L'âge de la retraite face à l'espérance de vie
Pour le président du Medef, Geoffroy Roux de Bézieux, la situation démographique actuelle exige une réévaluation de l'âge de départ à la retraite. Entre 1970 et 2015, l'espérance de vie en France a augmenté de dix ans, entraînant une durée de retraite qui, avec plus de 27 ans, est la plus élevée des pays développés. Ce phénomène, couplé à un déclin du ratio cotisants/retraités, pousse l'organisation à proposer de porter l'âge légal de 62 à 64 ans sur une période de huit ans, soit un trimestre additionnel chaque année. Cet « âge d'équilibre » serait par ailleurs indexé sur les évolutions futures de l'espérance de vie.
Malgré cette proposition ambitieuse, Roux de Bézieux met en garde contre les conséquences d'un maintien de l'âge à 62 ans, avertissant qu'une telle décision entraînerait de lourdes décotes pour les retraités.
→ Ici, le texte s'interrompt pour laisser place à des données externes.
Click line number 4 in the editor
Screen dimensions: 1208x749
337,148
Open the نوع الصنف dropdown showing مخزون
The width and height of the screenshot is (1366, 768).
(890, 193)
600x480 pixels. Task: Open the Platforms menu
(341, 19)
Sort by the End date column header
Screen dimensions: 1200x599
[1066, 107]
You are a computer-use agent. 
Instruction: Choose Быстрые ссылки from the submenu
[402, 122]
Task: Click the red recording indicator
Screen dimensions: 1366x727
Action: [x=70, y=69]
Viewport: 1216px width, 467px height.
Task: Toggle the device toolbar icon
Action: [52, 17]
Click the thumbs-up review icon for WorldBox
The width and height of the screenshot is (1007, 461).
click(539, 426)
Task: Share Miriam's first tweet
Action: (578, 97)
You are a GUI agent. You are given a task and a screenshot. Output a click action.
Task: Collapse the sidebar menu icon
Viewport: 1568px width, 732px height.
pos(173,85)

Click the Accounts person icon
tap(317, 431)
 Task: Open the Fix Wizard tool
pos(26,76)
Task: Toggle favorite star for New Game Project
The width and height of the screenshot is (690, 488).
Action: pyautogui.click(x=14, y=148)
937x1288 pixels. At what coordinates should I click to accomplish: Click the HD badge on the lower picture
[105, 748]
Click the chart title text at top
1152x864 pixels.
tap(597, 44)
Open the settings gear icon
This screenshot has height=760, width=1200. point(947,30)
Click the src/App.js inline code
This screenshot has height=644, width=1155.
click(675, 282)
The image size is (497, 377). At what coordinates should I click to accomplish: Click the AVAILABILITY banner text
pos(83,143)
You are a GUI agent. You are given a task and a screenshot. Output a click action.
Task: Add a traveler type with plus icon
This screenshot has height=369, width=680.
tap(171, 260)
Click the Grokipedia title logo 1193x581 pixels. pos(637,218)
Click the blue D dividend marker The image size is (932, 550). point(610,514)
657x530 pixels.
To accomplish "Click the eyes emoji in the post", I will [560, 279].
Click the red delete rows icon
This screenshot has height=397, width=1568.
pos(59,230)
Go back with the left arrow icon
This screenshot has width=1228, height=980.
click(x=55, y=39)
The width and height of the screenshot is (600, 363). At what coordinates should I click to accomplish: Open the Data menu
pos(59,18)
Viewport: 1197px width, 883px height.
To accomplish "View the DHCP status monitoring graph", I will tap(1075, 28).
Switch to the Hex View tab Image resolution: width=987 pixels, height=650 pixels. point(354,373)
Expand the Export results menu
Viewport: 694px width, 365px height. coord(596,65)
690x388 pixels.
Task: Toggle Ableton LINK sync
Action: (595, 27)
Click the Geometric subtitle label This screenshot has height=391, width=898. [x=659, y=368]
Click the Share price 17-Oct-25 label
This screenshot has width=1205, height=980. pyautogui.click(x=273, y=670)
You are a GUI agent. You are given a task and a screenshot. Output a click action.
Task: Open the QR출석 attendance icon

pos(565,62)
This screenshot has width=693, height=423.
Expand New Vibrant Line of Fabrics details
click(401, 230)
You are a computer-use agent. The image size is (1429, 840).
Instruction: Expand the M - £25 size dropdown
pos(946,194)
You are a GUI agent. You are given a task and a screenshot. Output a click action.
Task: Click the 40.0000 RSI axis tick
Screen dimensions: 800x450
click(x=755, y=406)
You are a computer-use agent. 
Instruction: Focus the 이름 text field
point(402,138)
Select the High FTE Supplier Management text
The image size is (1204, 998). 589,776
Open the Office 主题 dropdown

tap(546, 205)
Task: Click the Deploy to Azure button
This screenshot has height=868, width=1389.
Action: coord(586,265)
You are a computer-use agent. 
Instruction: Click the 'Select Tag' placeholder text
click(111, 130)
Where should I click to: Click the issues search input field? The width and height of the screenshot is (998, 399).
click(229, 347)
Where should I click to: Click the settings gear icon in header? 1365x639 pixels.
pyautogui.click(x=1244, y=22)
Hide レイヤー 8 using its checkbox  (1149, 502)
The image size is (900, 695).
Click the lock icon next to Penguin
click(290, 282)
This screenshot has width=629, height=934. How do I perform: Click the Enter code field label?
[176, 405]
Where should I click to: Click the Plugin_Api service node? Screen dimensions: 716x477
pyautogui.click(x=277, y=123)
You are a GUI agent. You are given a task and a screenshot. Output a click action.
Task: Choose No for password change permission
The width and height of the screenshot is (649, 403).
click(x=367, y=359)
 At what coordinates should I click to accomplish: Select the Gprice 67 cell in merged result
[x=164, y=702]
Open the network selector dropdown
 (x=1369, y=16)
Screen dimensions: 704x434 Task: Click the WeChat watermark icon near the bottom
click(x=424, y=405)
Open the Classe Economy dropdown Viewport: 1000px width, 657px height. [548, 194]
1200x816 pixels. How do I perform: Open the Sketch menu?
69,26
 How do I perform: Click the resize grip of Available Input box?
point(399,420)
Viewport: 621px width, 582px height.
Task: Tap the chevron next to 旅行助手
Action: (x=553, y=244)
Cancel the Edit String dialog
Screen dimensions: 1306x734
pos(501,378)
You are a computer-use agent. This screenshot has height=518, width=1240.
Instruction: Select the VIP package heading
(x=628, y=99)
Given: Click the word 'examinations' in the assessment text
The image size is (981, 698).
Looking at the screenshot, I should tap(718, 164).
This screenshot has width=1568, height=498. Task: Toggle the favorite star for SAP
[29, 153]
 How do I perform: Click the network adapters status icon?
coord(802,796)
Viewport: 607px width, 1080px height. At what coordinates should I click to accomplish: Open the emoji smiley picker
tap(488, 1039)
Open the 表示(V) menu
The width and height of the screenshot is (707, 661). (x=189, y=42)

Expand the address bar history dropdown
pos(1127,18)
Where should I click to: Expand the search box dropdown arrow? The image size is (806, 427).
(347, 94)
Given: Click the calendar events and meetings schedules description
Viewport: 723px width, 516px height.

Une opposition majoritaire face à la réforme
Les Français montrent une forte résistance à cette idée. Un récent sondage Cecop/Ifop révèle que 79% des personnes interrogées s'opposent à un report de l'âge de départ à la retraite, et 41% plaident pour un retour à 60 ans. Ce contexte a créé des tensions dans les négociations en cours, poussant même certains syndicats à quitter la table des discussions.
Vers un système à deux étages
En plus de cette proposition de report, le Medef envisage de transformer l'architecture actuelle du système de retraite. L'idée est de substituer les 42 régimes existants par un modèle à deux étages : un socle commun financé par l'État pour les prestations de solidarité, et un régime par points prenant en compte les cotisations du secteur public et privé. Cela nécessiterait une harmonisation des règles à travers les différents régimes, impliquant une transition d’environ huit ans pour coïncider avec le nouvel âge de départ à la retraite.
Cette réforme soulève de nombreuses interrogations sur l'avenir des seniors au travail. Alors que la France a réussi à augmenter le taux d'emploi des 55-59 ans, des efforts restent à fournir pour les 60-64 ans, confrontés à des taux d'emploi bien en deçà des moyennes européennes. L'organisation envisage donc de promouvoir le travail des retraités et d'instaurer des mesures pour faciliter leur retour à l'emploi.